Так, уразумев неисполнимость любви (точнее неисполнимость влюбленности претвориться любовью, — поскольку быть рядом и быть вместе — далеко не одно и то же), люди начинают ненавидеть. Ослепительная вера обращается глухим неверием, яркий жар чувств — стылым пеплом бесчувствия, взаимное притяжение — ответным отторжением, лепет — криками, поцелуи — плевками, объятия — рукоприкладством. Ложное царствие любви и упований становится сущим террором вражды и страха. Люди бесперечь предают друг друга, истязают, унижают, сводят с ума, убивают. Каждый винит иного, но никто не осудит самое себя, — ведь всякий сугубо в себе видит коварно обманутую жертву… Дело же в том, что, вступая в близкие отношения, люди помышляют только о прельстительных выгодах, какие те сулят, но вовсе не задумываются о серьезной ответственности — о долге, который они налагают… ибо сей долг есть все тот же долг человечности — долг малопонятный, а посему малозначащий в среде людской…

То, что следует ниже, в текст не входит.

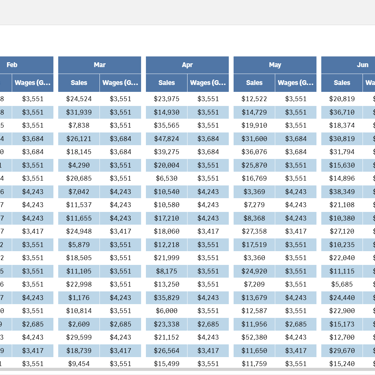Select the $31,939 Mar sales cell
Screen dimensions: 375x375
click(79, 112)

Но чего жаждет человеческое сердце? Оно жаждет целостности. Покуда человек не отыщет свою «вторую половину», он одинок и потерян в духоте народной сутолоки, где все ему чужие, и он всем чужой. Пусть он окажется князем мира, извечно окруженным бесчисленной свитой льстецов, в чьих душах столько же искренней привязанности, сколько благородства в помыслах, — он будет сходен Дедалу53, окруженному оживающими статуями; он даже может забываться, мистификацией обольщенный, верить, что посторонние воистину его видят, слышат, понимают, но косвенная, а вместе неотвязная дума о кошмарном одиночестве не прекратит неусыпно преследовать его, сродни неумолимой Эринии54, — то являясь в самой гуще толпы, то в задумчивой тиши, то на дне бокала, то на ночном ложе… И только светозарная связь с родственной душою способна вывести из беспросветного лабиринта сего наваждения…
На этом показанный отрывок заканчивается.